Look below for the line containing "This screenshot has height=719, width=1357."; from there through the line containing "Task: Click the FEATURE STATE label", both lines included, please set down each line exactly and nothing else.
Material for this exercise section start
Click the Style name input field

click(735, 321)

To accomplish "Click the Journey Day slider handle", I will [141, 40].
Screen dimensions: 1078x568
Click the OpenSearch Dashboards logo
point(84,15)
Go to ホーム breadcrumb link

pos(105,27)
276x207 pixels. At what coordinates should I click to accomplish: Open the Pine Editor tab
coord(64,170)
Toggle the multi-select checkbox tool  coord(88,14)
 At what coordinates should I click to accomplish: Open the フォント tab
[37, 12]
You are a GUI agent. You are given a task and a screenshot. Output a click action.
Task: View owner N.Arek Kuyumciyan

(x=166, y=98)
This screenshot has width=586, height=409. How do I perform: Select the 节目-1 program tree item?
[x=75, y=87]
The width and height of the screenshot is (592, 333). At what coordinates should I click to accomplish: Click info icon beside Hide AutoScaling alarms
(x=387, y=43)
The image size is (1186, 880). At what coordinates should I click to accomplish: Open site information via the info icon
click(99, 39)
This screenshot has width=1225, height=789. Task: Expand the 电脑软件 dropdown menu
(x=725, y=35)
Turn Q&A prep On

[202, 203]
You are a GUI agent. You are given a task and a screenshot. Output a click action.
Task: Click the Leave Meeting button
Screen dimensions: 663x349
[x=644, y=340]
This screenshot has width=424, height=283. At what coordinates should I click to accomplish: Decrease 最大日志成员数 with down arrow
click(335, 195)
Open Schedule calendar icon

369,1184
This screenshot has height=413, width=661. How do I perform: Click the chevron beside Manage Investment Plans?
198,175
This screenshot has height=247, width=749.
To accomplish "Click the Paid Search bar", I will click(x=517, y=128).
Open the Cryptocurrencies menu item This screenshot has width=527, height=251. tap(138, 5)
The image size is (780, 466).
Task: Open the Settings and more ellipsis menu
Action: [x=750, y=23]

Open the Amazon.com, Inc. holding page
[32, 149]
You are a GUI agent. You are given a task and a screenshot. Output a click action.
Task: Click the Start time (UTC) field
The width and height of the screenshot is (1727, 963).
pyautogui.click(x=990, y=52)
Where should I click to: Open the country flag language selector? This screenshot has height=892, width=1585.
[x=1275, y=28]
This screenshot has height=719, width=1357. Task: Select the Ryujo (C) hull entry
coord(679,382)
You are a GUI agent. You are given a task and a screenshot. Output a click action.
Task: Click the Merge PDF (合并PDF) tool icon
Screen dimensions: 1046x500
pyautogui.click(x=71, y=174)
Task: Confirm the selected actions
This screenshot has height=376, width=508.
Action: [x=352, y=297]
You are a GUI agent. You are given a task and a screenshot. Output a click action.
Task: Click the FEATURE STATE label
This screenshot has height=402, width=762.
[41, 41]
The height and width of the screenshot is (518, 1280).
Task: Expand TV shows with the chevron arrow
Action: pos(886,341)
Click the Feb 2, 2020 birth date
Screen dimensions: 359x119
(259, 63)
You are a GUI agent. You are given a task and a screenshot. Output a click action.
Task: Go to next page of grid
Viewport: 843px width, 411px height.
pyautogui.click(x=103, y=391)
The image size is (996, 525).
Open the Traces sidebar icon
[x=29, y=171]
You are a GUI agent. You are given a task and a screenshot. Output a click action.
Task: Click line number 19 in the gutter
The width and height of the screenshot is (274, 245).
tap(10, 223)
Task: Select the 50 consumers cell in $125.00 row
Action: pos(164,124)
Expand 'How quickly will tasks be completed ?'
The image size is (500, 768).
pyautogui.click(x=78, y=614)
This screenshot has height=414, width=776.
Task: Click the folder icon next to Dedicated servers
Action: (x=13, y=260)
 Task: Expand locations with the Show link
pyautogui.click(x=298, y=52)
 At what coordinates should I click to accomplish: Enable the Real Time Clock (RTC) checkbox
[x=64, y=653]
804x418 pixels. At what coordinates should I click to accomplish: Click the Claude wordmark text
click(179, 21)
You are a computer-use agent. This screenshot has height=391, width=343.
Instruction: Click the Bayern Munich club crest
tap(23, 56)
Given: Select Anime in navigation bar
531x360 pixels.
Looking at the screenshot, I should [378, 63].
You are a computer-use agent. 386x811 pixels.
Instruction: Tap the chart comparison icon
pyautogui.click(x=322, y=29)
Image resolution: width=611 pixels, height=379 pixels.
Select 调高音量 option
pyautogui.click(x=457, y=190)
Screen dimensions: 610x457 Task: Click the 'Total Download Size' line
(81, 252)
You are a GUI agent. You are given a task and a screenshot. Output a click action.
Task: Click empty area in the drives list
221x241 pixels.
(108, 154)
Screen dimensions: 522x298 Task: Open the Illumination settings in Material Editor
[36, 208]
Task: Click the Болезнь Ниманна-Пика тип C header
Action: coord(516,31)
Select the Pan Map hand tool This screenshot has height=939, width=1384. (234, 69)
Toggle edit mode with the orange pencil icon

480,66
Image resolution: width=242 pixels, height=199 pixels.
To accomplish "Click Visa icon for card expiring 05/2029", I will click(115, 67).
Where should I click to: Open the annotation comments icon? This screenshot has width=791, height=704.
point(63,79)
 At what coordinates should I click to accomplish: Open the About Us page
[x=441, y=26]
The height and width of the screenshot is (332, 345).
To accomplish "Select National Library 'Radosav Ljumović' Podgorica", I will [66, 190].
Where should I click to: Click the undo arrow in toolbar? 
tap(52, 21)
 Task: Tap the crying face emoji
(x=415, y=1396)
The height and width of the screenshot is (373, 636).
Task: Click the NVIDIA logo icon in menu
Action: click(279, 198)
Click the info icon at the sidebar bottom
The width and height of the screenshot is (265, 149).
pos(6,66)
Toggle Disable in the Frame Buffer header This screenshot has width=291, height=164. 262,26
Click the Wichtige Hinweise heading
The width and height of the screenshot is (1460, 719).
Material for this exercise section end
## Written response
This screenshot has height=719, width=1357. Task: Select the Ryujo (C) hull entry
coord(679,382)
You are a GUI agent. You are given a task and a screenshot. Output a click action.
Task: Click the Merge PDF (合并PDF) tool icon
Screen dimensions: 1046x500
pyautogui.click(x=71, y=174)
Task: Confirm the selected actions
This screenshot has height=376, width=508.
Action: [x=352, y=297]
You are a GUI agent. You are given a task and a screenshot. Output a click action.
Task: Click the FEATURE STATE label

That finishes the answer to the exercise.